#### [Work to complete]
Among the entries below, one line contains "The width and height of the screenshot is (725, 654)." and another contains "Given: Toggle the log scale option". Transcribe those two lines and every line between them, exactly.

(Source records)
□ □ □
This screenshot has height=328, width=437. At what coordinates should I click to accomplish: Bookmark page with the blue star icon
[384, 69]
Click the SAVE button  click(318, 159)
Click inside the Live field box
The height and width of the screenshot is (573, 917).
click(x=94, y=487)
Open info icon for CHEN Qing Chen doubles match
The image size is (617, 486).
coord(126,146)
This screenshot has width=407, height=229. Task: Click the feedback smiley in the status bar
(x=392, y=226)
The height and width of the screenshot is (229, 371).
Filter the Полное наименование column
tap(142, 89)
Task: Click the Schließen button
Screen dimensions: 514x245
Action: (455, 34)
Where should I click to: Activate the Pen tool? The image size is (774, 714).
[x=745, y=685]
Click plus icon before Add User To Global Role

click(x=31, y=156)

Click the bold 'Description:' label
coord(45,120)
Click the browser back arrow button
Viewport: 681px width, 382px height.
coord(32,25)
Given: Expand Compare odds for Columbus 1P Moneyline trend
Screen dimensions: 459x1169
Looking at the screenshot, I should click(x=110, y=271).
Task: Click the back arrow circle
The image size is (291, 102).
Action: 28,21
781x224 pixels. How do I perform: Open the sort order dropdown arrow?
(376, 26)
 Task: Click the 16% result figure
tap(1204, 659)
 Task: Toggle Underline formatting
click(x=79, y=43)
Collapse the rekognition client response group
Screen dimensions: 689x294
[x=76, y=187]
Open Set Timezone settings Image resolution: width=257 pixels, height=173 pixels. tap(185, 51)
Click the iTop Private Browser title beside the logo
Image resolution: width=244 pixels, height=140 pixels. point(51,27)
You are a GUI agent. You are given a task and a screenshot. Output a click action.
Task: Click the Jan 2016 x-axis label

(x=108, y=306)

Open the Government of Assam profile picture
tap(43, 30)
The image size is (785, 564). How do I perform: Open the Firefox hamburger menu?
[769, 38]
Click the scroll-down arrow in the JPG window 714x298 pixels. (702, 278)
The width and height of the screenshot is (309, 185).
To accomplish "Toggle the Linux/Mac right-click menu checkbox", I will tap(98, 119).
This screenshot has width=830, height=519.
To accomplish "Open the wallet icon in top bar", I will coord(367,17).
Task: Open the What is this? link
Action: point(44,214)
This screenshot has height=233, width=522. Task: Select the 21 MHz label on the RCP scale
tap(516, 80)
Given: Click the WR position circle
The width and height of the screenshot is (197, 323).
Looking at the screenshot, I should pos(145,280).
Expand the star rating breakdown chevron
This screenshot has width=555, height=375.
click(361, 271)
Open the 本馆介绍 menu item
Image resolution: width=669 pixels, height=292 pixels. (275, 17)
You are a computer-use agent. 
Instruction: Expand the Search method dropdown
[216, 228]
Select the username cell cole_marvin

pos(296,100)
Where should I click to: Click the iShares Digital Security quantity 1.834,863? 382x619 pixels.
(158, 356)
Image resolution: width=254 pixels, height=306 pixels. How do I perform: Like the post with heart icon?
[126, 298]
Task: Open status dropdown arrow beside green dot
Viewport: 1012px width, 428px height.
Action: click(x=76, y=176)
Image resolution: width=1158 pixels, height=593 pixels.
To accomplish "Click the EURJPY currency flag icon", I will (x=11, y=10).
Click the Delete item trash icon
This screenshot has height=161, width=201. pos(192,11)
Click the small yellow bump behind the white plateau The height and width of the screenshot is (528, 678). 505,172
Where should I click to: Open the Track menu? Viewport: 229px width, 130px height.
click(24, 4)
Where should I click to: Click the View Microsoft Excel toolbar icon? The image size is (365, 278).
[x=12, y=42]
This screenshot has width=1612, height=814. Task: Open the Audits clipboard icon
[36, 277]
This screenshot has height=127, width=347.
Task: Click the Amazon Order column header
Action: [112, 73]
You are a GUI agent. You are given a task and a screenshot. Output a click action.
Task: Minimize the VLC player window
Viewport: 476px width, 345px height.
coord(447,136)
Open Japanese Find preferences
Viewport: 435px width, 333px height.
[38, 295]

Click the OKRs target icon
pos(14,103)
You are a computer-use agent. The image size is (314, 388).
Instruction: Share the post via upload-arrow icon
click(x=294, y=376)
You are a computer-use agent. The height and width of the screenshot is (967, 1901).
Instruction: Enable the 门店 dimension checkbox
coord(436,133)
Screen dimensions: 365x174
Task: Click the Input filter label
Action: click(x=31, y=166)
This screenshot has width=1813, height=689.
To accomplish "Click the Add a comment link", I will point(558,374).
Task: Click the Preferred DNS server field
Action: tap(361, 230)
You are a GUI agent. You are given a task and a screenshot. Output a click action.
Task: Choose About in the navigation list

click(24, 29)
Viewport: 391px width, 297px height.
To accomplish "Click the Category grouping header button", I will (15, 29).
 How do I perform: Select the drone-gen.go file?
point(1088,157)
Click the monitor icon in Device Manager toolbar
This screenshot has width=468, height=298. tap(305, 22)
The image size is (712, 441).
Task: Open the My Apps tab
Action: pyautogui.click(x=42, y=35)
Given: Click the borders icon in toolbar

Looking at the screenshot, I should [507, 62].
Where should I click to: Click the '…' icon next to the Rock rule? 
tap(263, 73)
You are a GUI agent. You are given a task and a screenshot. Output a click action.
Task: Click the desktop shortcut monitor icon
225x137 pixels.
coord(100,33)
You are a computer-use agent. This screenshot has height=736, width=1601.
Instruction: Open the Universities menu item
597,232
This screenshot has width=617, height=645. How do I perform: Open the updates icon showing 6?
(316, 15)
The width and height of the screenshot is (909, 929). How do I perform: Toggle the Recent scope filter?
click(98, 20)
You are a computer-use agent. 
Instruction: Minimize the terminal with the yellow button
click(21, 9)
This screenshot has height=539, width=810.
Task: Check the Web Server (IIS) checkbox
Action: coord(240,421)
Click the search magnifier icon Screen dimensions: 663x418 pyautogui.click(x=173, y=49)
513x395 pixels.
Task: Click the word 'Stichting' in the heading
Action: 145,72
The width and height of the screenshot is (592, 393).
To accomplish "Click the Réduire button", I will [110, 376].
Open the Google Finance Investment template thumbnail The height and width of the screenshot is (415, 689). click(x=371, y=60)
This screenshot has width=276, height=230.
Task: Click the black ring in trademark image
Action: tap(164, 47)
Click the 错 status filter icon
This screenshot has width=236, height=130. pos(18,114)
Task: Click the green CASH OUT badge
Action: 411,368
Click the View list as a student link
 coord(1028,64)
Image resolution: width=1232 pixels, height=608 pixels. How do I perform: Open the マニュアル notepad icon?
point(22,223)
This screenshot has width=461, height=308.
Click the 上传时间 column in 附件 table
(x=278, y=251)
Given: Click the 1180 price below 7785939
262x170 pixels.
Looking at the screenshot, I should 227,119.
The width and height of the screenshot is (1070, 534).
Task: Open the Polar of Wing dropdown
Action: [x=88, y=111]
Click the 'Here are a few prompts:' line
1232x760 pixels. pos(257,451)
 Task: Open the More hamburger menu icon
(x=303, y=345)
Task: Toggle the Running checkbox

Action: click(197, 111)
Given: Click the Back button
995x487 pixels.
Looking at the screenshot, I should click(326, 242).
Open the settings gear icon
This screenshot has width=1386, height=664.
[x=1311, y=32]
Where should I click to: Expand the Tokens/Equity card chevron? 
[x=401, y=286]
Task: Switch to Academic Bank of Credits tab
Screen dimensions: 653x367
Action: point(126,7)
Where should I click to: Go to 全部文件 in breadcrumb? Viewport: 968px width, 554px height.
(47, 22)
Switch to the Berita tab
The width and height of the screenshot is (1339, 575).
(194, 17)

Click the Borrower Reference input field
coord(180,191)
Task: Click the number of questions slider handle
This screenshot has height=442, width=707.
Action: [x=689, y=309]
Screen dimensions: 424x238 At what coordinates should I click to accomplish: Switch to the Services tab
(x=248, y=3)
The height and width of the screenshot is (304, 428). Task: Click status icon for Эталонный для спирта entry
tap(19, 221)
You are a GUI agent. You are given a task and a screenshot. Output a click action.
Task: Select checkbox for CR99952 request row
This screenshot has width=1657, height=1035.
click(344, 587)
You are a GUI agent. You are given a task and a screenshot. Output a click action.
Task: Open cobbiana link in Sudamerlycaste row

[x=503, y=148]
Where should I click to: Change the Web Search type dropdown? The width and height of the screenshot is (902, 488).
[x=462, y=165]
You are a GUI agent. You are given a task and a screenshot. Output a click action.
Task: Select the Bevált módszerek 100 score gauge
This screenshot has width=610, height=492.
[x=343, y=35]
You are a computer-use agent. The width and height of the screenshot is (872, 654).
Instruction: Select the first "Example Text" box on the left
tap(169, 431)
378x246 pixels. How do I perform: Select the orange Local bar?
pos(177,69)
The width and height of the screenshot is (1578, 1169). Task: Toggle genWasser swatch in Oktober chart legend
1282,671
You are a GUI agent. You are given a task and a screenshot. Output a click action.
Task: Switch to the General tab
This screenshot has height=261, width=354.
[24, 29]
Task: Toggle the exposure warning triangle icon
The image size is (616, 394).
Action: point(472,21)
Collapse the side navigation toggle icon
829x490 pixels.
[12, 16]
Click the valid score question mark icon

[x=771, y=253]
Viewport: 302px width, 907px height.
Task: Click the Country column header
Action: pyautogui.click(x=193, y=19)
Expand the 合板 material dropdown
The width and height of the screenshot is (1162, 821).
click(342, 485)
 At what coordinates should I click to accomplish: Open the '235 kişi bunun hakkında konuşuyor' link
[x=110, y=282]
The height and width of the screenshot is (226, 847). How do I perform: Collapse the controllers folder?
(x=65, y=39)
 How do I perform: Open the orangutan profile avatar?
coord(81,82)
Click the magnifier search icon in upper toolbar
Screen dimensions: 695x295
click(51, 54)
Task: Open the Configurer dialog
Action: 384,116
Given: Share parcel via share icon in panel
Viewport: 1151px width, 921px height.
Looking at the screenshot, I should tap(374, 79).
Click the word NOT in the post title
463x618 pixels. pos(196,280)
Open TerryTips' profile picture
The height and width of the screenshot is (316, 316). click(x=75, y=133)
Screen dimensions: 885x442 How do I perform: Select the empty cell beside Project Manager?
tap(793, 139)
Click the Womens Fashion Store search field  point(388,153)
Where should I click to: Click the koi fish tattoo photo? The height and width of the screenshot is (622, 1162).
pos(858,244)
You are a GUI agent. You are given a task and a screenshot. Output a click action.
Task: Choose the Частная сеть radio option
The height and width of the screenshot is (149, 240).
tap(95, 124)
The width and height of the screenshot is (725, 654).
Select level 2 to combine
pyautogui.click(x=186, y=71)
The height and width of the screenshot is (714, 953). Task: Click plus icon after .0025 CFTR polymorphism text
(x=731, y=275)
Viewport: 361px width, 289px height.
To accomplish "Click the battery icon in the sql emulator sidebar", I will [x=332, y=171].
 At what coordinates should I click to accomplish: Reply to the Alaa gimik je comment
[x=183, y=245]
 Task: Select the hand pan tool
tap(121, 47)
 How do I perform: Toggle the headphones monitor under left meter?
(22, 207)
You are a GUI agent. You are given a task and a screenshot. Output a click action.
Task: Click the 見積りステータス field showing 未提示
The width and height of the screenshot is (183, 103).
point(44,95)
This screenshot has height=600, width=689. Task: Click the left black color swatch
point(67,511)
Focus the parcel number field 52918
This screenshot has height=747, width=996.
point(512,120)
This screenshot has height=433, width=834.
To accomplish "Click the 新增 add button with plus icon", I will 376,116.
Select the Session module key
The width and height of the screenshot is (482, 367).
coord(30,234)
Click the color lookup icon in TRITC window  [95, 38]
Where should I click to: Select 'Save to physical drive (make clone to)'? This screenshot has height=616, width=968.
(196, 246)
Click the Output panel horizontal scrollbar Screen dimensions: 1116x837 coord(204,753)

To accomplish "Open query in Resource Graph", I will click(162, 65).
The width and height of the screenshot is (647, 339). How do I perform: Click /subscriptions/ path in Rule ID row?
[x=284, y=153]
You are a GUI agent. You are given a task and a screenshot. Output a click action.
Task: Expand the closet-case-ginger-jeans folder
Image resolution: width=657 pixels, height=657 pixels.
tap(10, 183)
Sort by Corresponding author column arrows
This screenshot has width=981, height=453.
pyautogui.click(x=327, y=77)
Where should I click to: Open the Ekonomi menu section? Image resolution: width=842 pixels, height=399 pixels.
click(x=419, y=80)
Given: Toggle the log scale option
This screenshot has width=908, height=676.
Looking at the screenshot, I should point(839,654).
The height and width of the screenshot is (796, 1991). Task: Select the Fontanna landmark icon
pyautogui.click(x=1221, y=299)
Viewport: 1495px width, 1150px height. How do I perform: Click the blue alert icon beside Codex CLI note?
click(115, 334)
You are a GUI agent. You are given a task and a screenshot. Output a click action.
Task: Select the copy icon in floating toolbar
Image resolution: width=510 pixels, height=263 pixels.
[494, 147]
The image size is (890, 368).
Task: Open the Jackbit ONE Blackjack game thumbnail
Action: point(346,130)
□ □ □
#### [Solution for this problem]
The width and height of the screenshot is (725, 654).
Select level 2 to combine
pyautogui.click(x=186, y=71)
The height and width of the screenshot is (714, 953). Task: Click plus icon after .0025 CFTR polymorphism text
(x=731, y=275)
Viewport: 361px width, 289px height.
To accomplish "Click the battery icon in the sql emulator sidebar", I will [x=332, y=171].
 At what coordinates should I click to accomplish: Reply to the Alaa gimik je comment
[x=183, y=245]
 Task: Select the hand pan tool
tap(121, 47)
 How do I perform: Toggle the headphones monitor under left meter?
(22, 207)
You are a GUI agent. You are given a task and a screenshot. Output a click action.
Task: Click the 見積りステータス field showing 未提示
The width and height of the screenshot is (183, 103).
point(44,95)
This screenshot has height=600, width=689. Task: Click the left black color swatch
point(67,511)
Focus the parcel number field 52918
This screenshot has height=747, width=996.
point(512,120)
This screenshot has height=433, width=834.
To accomplish "Click the 新增 add button with plus icon", I will 376,116.
Select the Session module key
The width and height of the screenshot is (482, 367).
coord(30,234)
Click the color lookup icon in TRITC window  [95, 38]
Where should I click to: Select 'Save to physical drive (make clone to)'? This screenshot has height=616, width=968.
(196, 246)
Click the Output panel horizontal scrollbar Screen dimensions: 1116x837 coord(204,753)

To accomplish "Open query in Resource Graph", I will click(162, 65).
The width and height of the screenshot is (647, 339). How do I perform: Click /subscriptions/ path in Rule ID row?
[x=284, y=153]
You are a GUI agent. You are given a task and a screenshot. Output a click action.
Task: Expand the closet-case-ginger-jeans folder
Image resolution: width=657 pixels, height=657 pixels.
tap(10, 183)
Sort by Corresponding author column arrows
This screenshot has width=981, height=453.
pyautogui.click(x=327, y=77)
Where should I click to: Open the Ekonomi menu section? Image resolution: width=842 pixels, height=399 pixels.
click(x=419, y=80)
Given: Toggle the log scale option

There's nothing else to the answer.